A warrant requirement for US person §702 queries — which failed 212–212 in the House during the 2024 reauthorization debate — would provide the one oversight mechanism that remains structurally resistant to executive branch dismantlement: judicial review. The absence of a warrant requirement leaves the constitutional protection of US persons entirely dependent on executive branch oversight that has been systematically removed.
The pending §702 sunset is not merely a question of whether the surveillance authority is valuable (it is). It is a question of whether the oversight architecture that justified the absence of a warrant requirement still exists. It does not.

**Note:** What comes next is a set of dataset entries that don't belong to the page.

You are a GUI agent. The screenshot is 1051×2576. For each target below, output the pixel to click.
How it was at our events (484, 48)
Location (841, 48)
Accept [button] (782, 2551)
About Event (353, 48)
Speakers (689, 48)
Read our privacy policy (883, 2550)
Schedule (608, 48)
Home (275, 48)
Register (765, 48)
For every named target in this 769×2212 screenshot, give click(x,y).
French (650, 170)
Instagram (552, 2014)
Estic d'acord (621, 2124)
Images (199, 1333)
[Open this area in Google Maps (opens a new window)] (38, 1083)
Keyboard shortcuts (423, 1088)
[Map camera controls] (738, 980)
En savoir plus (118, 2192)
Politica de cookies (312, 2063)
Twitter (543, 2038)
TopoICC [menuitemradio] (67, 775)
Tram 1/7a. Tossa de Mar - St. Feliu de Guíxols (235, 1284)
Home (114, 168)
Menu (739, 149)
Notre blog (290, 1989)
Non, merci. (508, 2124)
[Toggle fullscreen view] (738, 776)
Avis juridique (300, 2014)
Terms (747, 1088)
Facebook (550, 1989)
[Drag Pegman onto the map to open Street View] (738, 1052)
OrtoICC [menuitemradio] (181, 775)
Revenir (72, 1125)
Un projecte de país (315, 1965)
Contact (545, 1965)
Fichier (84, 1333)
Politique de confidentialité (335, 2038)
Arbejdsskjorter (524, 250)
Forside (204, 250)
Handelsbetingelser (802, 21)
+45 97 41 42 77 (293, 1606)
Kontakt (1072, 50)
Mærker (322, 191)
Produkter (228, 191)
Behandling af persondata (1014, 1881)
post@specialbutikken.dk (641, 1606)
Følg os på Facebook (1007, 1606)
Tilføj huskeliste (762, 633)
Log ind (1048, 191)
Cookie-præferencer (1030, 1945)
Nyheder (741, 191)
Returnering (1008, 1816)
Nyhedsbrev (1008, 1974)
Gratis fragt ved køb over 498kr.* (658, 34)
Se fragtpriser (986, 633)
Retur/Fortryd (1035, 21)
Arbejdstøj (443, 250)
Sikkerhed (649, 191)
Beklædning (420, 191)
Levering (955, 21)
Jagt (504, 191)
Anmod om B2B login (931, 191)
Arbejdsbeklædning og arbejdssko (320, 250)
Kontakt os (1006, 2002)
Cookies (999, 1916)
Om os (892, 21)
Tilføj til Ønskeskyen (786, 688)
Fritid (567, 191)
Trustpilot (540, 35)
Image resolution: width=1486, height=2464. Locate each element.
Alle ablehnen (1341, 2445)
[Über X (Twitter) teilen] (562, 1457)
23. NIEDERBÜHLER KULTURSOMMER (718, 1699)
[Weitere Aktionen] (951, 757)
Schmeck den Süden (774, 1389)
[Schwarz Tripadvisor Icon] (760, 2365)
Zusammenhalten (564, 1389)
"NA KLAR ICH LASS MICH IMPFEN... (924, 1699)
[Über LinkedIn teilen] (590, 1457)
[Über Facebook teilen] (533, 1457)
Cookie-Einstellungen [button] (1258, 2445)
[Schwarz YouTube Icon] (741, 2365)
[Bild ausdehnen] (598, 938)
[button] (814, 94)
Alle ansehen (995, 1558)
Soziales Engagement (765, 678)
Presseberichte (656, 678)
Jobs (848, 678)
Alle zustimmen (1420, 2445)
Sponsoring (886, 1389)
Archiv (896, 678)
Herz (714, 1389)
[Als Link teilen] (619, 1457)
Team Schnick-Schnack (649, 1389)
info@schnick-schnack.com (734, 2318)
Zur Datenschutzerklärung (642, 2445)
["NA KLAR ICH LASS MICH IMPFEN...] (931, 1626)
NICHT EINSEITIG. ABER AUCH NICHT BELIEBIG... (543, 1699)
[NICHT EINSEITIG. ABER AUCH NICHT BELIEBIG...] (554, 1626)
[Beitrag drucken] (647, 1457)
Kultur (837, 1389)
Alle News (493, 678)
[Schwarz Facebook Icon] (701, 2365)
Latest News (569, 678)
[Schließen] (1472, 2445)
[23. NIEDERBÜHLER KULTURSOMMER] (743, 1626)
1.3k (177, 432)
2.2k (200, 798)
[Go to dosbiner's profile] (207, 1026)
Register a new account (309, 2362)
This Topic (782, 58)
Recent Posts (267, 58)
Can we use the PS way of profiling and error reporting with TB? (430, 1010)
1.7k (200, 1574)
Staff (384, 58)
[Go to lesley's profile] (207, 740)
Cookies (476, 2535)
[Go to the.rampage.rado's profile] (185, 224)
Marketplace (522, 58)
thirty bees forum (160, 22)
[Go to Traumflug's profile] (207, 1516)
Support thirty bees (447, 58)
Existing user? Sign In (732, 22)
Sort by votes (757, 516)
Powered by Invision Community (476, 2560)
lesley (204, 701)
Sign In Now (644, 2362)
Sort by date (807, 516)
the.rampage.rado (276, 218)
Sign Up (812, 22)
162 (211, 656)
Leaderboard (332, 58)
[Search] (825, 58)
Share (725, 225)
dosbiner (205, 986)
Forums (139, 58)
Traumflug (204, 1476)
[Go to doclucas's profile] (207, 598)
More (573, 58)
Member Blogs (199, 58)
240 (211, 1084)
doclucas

Congress should specifically investigate whether the abolition of the OIA — which provided the evidentiary basis for the 278,000-query finding that prompted RISAA — is itself a violation of the spirit if not the letter of RISAA’s oversight mandates.
The §702 sunset debate should incorporate the AI-assisted predicate laundering threat model as a distinct category requiring legislative response, specifically requiring that AI-assisted query-justification drafting be disclosed and auditable as such in the NSD review process.
Source notes for items not hyperlinked inline: CRS Report R48592 (RISAA/§702 architecture); ODNI ASTR CY2024(query statistics); September 2024 FISC Opinion (ODNI release) (compliance improvements); March 2025 FISC Opinion (intel.gov) (2025 certifications); Jack Goldsmith on IGs (execfunctions.org, March 25, 2026); Wikipedia, FBI Section 702 query violations (Jan. 2025 district court ruling on backdoor searches); IAPP on PCLOB (Jan. 2025); Brennan Center on DOJ accountability (Oct. 2025).
Claude’s analysis above was created on the basis of questions and scenarios I posed, buttressed by Claude’s own training data, searches, and reasoning. If the AI itself is telling us that statutory guardrails should be enacted to prevent its misuse as a surveillance and political-repression superweapon, we ignore its warning at our own peril.